Opinião

Artes Visuais | Xerazade – a colecção interminável do CAM

1 mai 2026 08:17

Apreciei especialmente uma pintura do Manuel João Vieira, chamada "O Coleccionador". Por um lado parece-me o MJV a morder a mão que o nutre, criticando a opulência, no qual ele próprio se inclui, por outro apresenta o colecionador com um ar satisfeito no meio da sua arte, como que a dizer que a arte satisfaz

Estava-me mesmo a apetecer abrir a pestana com um pouco de arte contemporânea da boa, da que enche as medidas, mas convencer a esposa e as filhas a despender mais um domingo nestas coisas pareceu-me muito pouco provável. Fui ao Praça Caffé e desfolhei o Ipsilon, mais uma vez, na esperança que algo me despertasse a atenção. Li um texto sobre uma exposição do fotógrafo americano Todd Webb, que andou por Portugal nos anos oitenta a recolher imagens, entre as quais muitas da Nazaré e de S. Martinho do Porto. Muito semelhante ao que fez um meu amigo romeno chamado Mircea Albutiu em dois mil e vinte e dois. Achei interessante a dele por isso ponderei que ia gostar também da visão dum yankee. Estava patente na Gulbenkian, que por dezenas de razões, inclusive o ser grátis, é um excelente sitio para ir passar um domingo. Virei a página, do fim para o inicio do jornal, claro, e nem por acaso tropecei numa publicidade que anunciava, na mesma fundação, a exposição cujo título se tornou a minha tábua de salvação, Arte e Moda. Perfeito – pensei – e atirei a ideia pra cima da mesa, ao que a família me respondeu logo que sim.

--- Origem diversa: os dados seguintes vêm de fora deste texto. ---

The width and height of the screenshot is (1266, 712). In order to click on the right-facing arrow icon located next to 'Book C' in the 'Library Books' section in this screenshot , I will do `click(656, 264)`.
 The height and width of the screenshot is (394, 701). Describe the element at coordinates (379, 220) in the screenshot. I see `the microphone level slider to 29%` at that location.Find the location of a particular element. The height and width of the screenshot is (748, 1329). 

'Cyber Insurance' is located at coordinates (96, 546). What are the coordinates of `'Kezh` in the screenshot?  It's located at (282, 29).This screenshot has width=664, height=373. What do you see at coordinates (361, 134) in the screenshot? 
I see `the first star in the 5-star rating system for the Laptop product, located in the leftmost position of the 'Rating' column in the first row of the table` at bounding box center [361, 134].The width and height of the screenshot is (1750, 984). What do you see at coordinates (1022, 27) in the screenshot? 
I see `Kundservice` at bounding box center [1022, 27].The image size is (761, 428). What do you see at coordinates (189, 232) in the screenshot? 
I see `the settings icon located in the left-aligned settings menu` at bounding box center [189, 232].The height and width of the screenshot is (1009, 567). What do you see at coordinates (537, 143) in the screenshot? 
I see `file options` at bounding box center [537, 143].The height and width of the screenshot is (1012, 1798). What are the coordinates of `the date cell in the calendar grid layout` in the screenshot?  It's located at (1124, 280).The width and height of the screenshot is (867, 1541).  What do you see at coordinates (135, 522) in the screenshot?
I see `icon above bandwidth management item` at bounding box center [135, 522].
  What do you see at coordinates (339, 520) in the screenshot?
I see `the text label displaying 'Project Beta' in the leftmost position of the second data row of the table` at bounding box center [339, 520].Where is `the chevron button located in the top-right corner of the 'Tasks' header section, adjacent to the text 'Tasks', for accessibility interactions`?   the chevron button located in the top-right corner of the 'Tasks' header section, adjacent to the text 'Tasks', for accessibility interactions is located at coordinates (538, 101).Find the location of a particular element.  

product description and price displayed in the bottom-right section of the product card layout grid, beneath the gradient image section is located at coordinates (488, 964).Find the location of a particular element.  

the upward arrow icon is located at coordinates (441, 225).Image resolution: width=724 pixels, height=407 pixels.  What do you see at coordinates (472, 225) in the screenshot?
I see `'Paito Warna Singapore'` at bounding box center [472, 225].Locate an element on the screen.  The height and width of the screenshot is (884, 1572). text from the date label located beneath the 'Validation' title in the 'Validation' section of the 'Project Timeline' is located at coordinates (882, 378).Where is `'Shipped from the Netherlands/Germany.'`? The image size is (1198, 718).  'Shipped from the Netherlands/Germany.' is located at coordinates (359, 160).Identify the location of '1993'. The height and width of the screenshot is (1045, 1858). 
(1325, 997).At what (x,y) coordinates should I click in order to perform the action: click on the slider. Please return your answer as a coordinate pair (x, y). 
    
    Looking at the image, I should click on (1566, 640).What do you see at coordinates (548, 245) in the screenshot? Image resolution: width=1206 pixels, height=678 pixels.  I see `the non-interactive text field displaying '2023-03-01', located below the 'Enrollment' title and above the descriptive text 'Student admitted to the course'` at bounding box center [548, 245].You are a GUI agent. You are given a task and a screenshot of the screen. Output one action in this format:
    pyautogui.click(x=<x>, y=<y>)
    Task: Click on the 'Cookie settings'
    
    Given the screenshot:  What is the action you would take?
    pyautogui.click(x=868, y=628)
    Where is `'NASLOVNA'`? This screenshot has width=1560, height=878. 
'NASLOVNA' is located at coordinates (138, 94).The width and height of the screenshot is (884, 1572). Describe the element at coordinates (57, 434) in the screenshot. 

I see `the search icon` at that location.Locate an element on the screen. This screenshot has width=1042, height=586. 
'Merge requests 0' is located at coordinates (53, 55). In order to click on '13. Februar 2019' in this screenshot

Chegamos às três e um quarto e estava uma fila de pessoas a serpentear o edifício. Parece que muita gente tinha tido a mesma ideia que eu. Sentei-me num beirado a fumar um cigarro enquanto as miúdas iam ao WC e meti conversa com um gajo que estava a meu lado a fazer o mesmo que eu. São maioritariamente mulheres – disse com um tom meio machista brincalhão, e eu ri-me. Disse-me também que todas as outras exposições estavam com poucas pessoas e que podia visitar o resto na boa. Não vimos a exposição Arte e Moda, mas adoramos as fotos do Todd Webb, por vermos sítios familiares mas com auras diferentes. Vimos fotos de pessoas vestidas com outros tipos de trajes, ruas com poucos carros e com outro tipo de estética, calçadas com aspecto descuidado e senhoras a grelhar sardinhas no passeio. Deu pra fazer as miúdas rir e para eu e a Tina sentirmos uma certa nostalgia.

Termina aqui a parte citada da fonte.